Lentils have been part of diets across the world for thousands of years; they are one of the earliest crops that we domesticated. Lentils come in many forms, but the most common types found in the U.S. are brown, green, red, and black lentils. They are also very affordable when purchased dried and cooked at home.
Small but Mighty
Lentils are full of nutrients. They are a good source of many vitamins and minerals, particularly folate and iron, which are two important nutrients that your body needs to make new blood and prevent anemia. Lentils are also a good source of fiber and plant-based protein. They are naturally gluten-free, making them a good option for those practicing a gluten-free diet.
Consuming more fiber has been shown to decrease risk of cardiovascular disease and help to manage blood sugar.
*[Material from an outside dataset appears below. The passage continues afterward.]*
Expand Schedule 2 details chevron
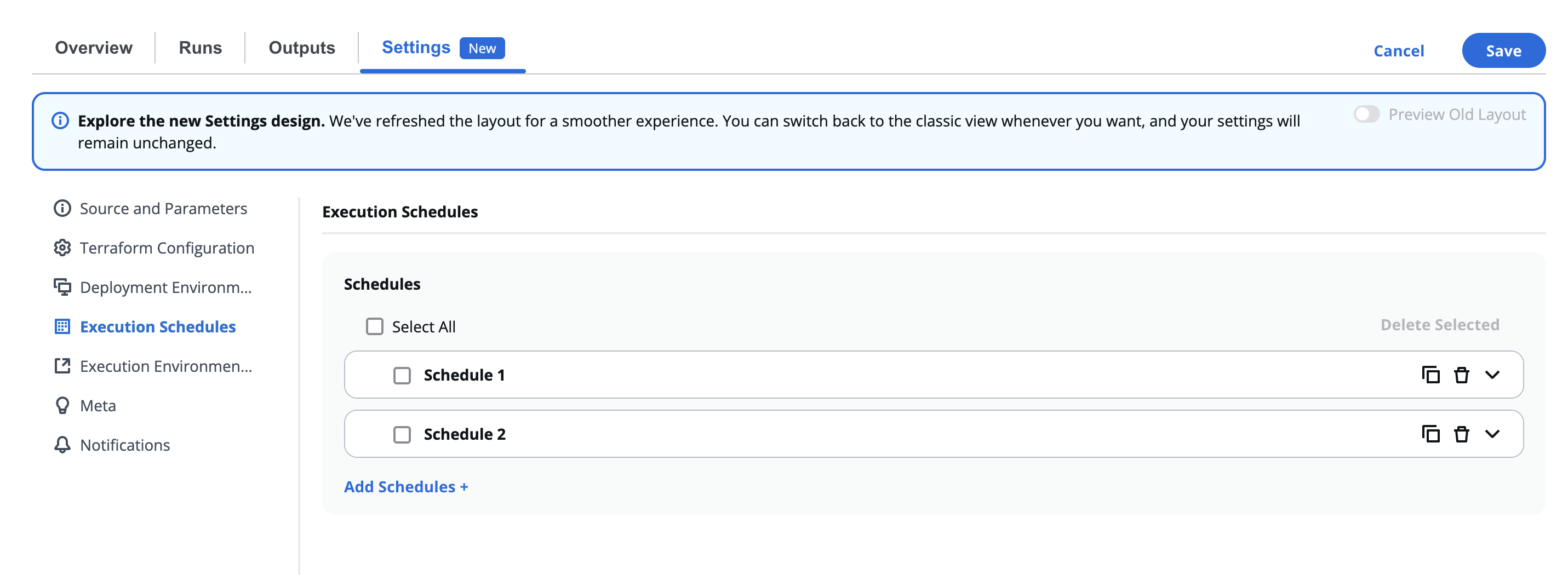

Fiber is also important for your digestion, helping to keep you regular in the bathroom.
Lentils are a great plant-based protein option. Combined with a whole grain, they act as the protein equivalent of animal proteins, meaning they provide all of the required materials for your body to use for its maintenance.
How to Use Lentils
You can soak lentils for an hour before cooking to make the process go faster, but they can be cooked directly from dry. Cook lentils until they are tender enough to squish with your fingers to ensure they are fully done.
Some recipe ideas:
Lentils can be a great meat substitute, like in this Vegetarian Lentil Bolognese.
Add lentils to soups for extra protein, fiber, and texture.
Try lentils in a salad to help make it more filling.
Lentils can also be used as the base for falafel or meatballs.